Don’t get me wrong, we’re using AI all day over here. In fact, we hope to introduce you to our intern agent soon. But the thinking, the reporting, the voice, the calls about what's true and what's worth your time—that's all human. Speaking of humans and the human hand, our whole brand font was hand drawn by Jason Snyder. Briana Feola and Zach Ferdman (also humans) put all the stunning designs together. Seriously, how good do things look around here?

In today’s launch video, I went to go visit Casey Neistat, world famous YouTuber and one of a few who inspired me to take this career step. When I asked him what was most important for me to do as I launch my own YouTube channel, he said: “Being human is not enough. You have to only be you. There's eight billion other humans out there. What do you have to offer me? And only you have that.”

What I offer is a love of technology, but also the curiosity and skepticism this moment demands. Also: fun. I offer fun.

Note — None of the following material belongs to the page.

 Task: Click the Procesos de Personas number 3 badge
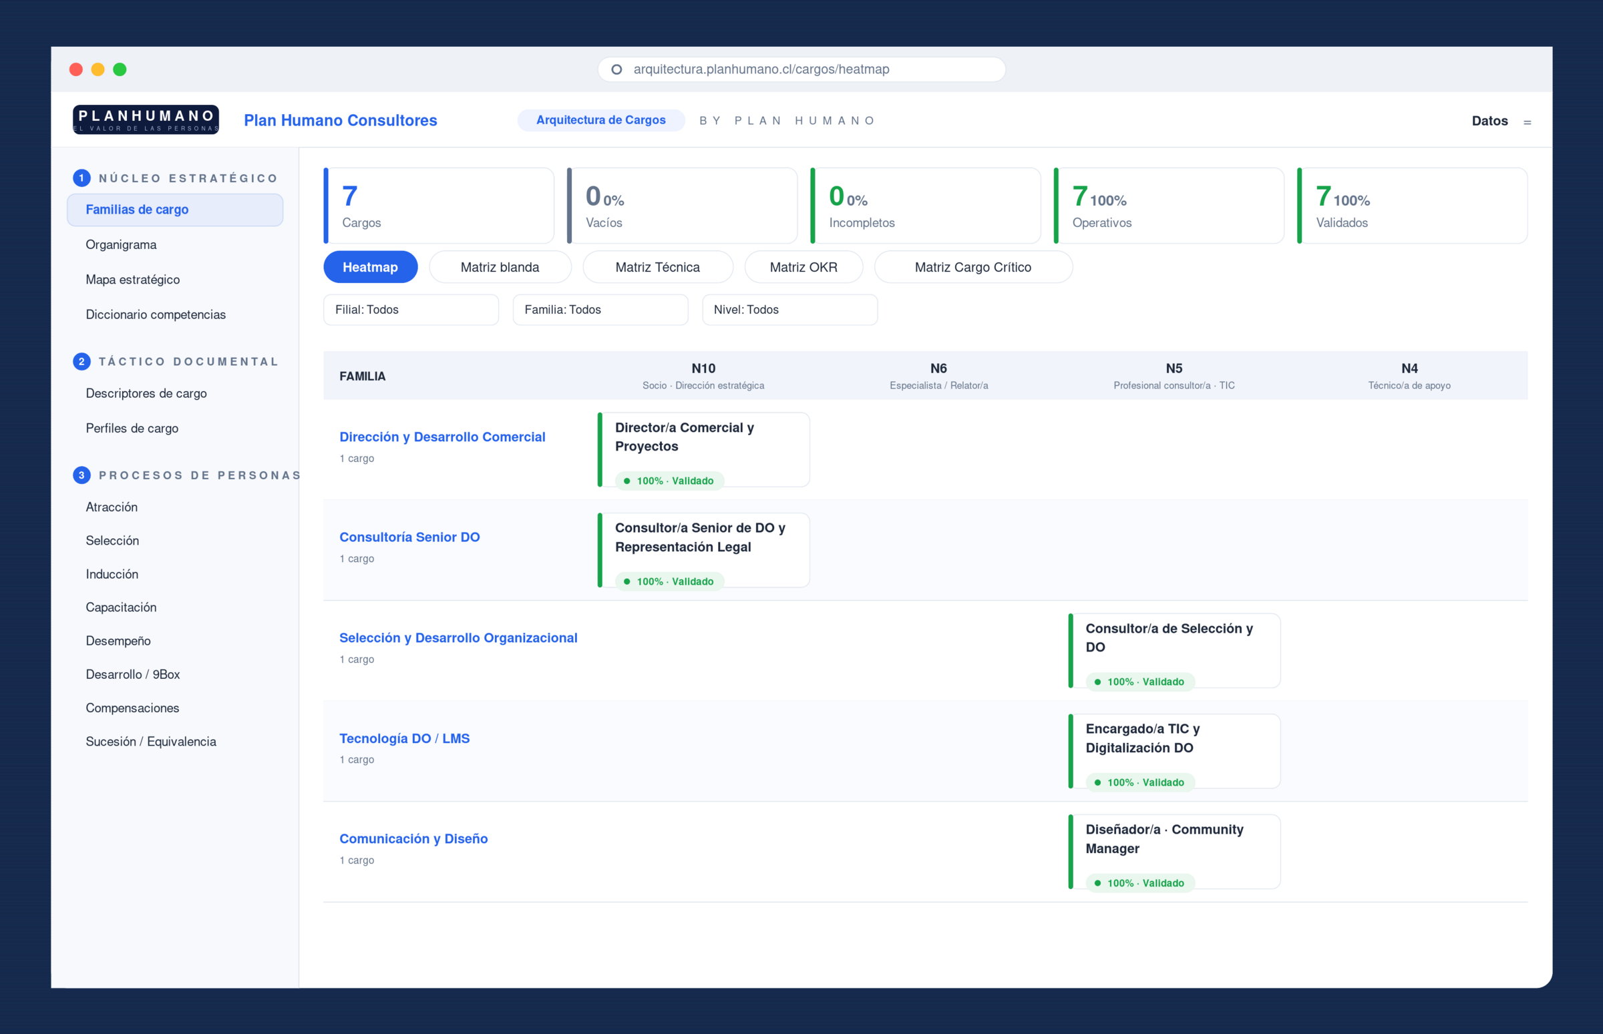pyautogui.click(x=81, y=475)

Some things do change here, though. New Things makes money two ways: newsletter subscriptions and sponsorships. On YouTube and other social channels, you'll start hearing ad reads from me. You'll always know when something is sponsored. It will be clearly labeled and delivered through a ridiculous gold microphone that we have termed the MoneyMic. Sponsorships have zero influence on our editorial coverage. Our full standards live at TheNewThings.com/standards. Please go read them and ask me if you have questions about them.

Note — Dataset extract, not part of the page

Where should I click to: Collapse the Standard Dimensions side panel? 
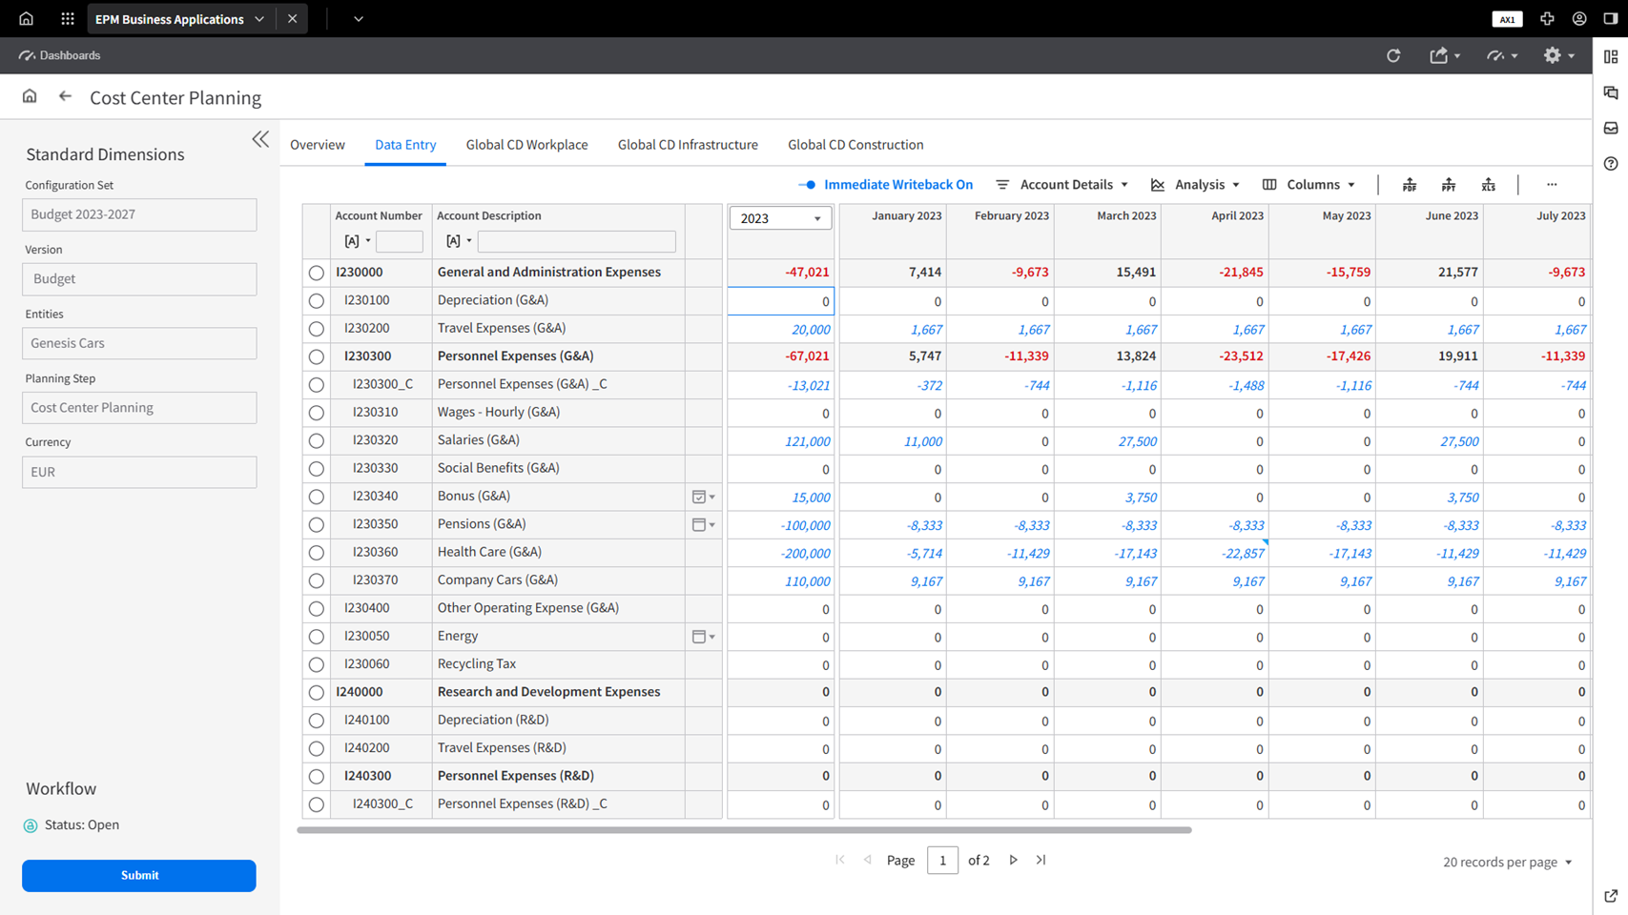pos(260,139)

Subscribing is what helps us build this independent journalism venture. It funds high-quality, deeply reported videos and stories. No ring light here.

I want New Things to be more than a publication. I want it to feel like a club—a group of humans who care about where tech is going and want to figure it out together. Speaking of: Every Friday, we're going to feature a piece of old tech—your old tech. Reply to this newsletter with a photo from something out of your own attic box and the story behind it. Your click wheels. Your flip phones. Your old DVI cable. 

Tech journalism. For humans. Who like fun. That's what I quit my job to do. Thanks for being here at the start of it.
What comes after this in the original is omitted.